He was waiting at my car window, staring down at me as if he was going to burn through the glass with his eyes. My hand was shaking. I rolled down the window of my hand-me down car, and stuck my rattling arm out the passenger window. The expressionless man took it from me without hesitation, and just like that, it was gone.
I did it. I paid for my own gas.
I got my credit card back about seven minutes later. I rolled down my window and reached out; this time, it was my mind that was shaking.
My thoughts raced with ideas I never thought would cross my mind. Credit card fraud, an empty account, and bank fees went from words I heard at the dinner table to actual concerns.
I guess this is adulthood.
I had a couple of those moments. I felt I had crossed the bridge into adulthood when I got onto the Belt Parkway for the first time, but two years later when Jury Duty sent me a letter, I realized that the bridge every financially dependent child dreads isn't as simple, or as sparkly, as the Verrazano.
I thought I was an adult when I went on my first real date, but I had to be home by 11.
I thought I was an adult when I mailed my commitment deposit for graduate school, but it was out of my parents’ checkbook.
I thought I was an adult when I started teaching summer school, but then a high school junior answered a question with more insight than I ever could.
To stimulate a college interview environment, us teachers went around the room and gave each student a question that he/she would have to answer on the spot.
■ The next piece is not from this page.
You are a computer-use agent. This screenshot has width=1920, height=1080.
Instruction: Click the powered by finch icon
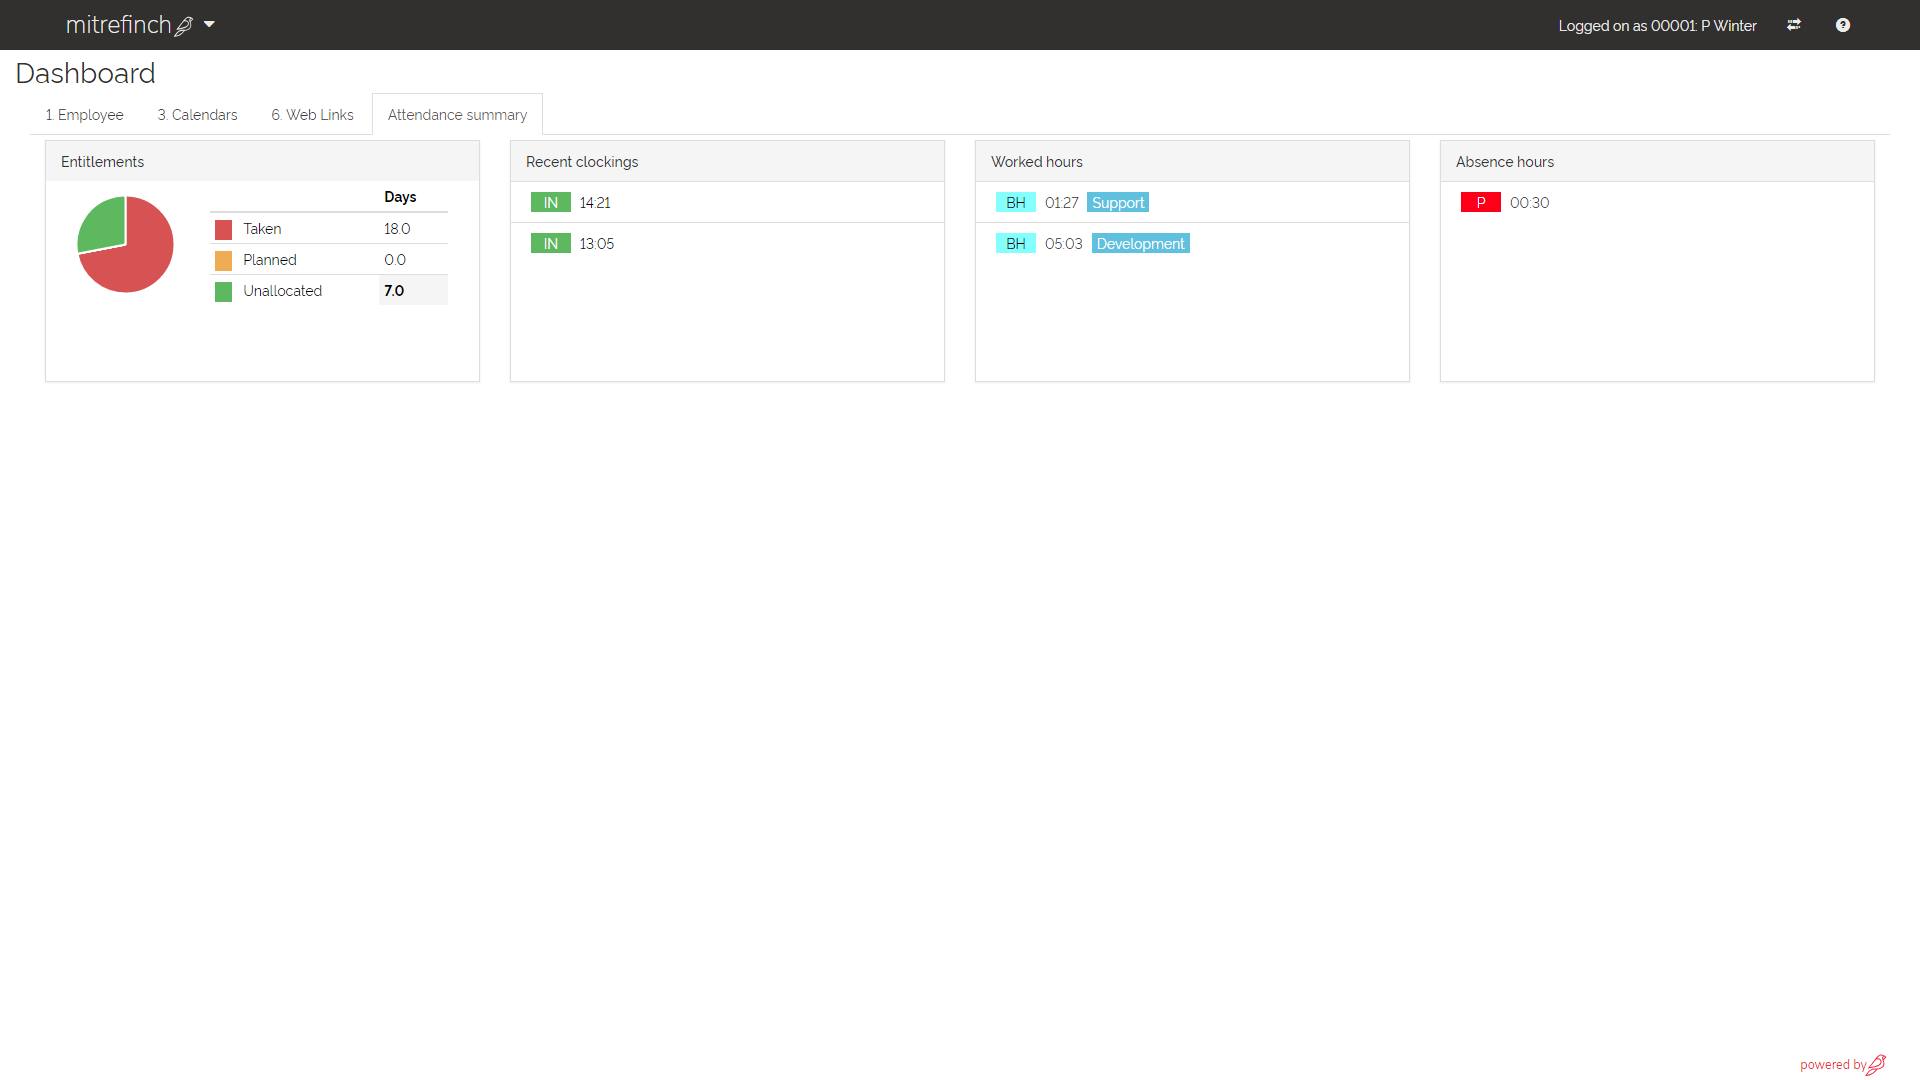coord(1877,1063)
The questions were from the College Board, The Common App, and from our own experiences, and we asked a quiet student in the front, “At what moment did you realize you were an adult?” In the time she took to think about the question, I had already thought up an answer. "Psh. I’m not an adult." She brought her eyes to the front of the room, where we waited for her answer.
Matter-of-factly, she said, “There is no ‘moment.’ It’s a bunch of moments, but eventually there is less space between them.” She continued on about moments she had as a kid, washing dishes and doing laundry, and moved on to her first time driving a car, and kept going from there.
I thought about her answer. I thought about the moments my friends and I encountered in high school that made us feel like adults until we got home for supper.
I thought I was an adult the first time I cooked my own dinner, but then I burnt everything.
But I thought about each moment; I remembered each ridiculous encounter out of my friends’ cars, every crop top, and every parent-less party on the North Shore. When I looked back at those moments, I always thought it was foolish of me to think I was an adult for driving over the bridge for the first time, or for going grocery shopping by myself. But I was an adult; for that moment, I was an adult.
I’m not a grown up just yet, but I have had more moments, and while those moments seem to get closer together, they are still just moments. Eventually, those snapshots, those freeze frames, those marks on a time line string so close together it’s as if they’re one; it isn’t until it’s your marks that you see the lines are dotted.
We're in a world of groups. Theres an age bracket for every year, and a label for every five year frame of life. These universal labels are great for schooling and CYO Basketball payments, but they fail to reflect the moment that the twelve year old took care of his younger brother, or the moment the single mother of four broke down just to wind up and recuperate with vigor. It overlooks the moment that the college kid paid her own gas bill, and fails to credit the moment that that quiet high school junior blew the mind of her teachers and peers.
There is no birthday, event, or happening that brings the dots to form a solid line marked, “adulthood.” The “kid,” “teen,” “tween,” “adult” nonsense is the product of a world that loves to label. These groupings and labels are seen with hard boundaries, but the truth is, we are all just a bunch of dotted lines.